Dataset entries:

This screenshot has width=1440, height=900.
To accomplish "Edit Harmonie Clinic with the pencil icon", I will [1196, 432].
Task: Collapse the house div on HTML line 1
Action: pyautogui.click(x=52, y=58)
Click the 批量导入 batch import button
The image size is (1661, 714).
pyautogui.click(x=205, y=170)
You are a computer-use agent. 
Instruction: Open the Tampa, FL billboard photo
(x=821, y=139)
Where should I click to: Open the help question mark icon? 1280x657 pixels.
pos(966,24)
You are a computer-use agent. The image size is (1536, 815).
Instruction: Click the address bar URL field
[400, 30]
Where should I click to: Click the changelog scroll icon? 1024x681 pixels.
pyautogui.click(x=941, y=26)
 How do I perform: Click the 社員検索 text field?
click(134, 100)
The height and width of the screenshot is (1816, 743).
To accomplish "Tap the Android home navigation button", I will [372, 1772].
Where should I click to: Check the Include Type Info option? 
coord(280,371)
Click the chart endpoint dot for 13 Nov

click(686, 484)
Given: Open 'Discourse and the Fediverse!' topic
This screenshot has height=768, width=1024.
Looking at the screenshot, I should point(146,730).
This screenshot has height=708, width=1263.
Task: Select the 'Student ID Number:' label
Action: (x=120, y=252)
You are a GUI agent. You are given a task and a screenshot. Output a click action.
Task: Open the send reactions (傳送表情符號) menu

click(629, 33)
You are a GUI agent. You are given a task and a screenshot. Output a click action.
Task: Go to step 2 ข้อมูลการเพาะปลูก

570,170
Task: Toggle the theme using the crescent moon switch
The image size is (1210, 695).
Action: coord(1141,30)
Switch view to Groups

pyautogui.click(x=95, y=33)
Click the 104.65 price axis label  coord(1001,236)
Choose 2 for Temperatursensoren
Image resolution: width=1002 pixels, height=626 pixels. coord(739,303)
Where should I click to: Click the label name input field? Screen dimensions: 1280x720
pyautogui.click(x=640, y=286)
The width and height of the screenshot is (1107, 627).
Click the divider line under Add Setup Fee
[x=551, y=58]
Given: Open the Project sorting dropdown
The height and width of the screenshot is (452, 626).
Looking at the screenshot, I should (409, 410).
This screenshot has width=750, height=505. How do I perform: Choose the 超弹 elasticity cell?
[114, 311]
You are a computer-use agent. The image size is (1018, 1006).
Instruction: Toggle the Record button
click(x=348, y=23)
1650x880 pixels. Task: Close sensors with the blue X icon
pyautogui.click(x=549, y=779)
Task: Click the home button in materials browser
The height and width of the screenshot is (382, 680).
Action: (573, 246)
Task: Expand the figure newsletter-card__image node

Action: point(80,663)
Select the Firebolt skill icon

WORK TO BE COMPLETED: Starting from the line that contains "Task: Go to step 2 ข้อมูลการเพาะปลูก", give again every line to the last line of the data, exactly. Include nothing else.

EXERCISE RESPONSE:
Task: Go to step 2 ข้อมูลการเพาะปลูก

570,170
Task: Toggle the theme using the crescent moon switch
The image size is (1210, 695).
Action: coord(1141,30)
Switch view to Groups

pyautogui.click(x=95, y=33)
Click the 104.65 price axis label  coord(1001,236)
Choose 2 for Temperatursensoren
Image resolution: width=1002 pixels, height=626 pixels. coord(739,303)
Where should I click to: Click the label name input field? Screen dimensions: 1280x720
pyautogui.click(x=640, y=286)
The width and height of the screenshot is (1107, 627).
Click the divider line under Add Setup Fee
[x=551, y=58]
Given: Open the Project sorting dropdown
The height and width of the screenshot is (452, 626).
Looking at the screenshot, I should (409, 410).
This screenshot has width=750, height=505. How do I perform: Choose the 超弹 elasticity cell?
[114, 311]
You are a computer-use agent. The image size is (1018, 1006).
Instruction: Toggle the Record button
click(x=348, y=23)
1650x880 pixels. Task: Close sensors with the blue X icon
pyautogui.click(x=549, y=779)
Task: Click the home button in materials browser
The height and width of the screenshot is (382, 680).
Action: (573, 246)
Task: Expand the figure newsletter-card__image node

Action: point(80,663)
Select the Firebolt skill icon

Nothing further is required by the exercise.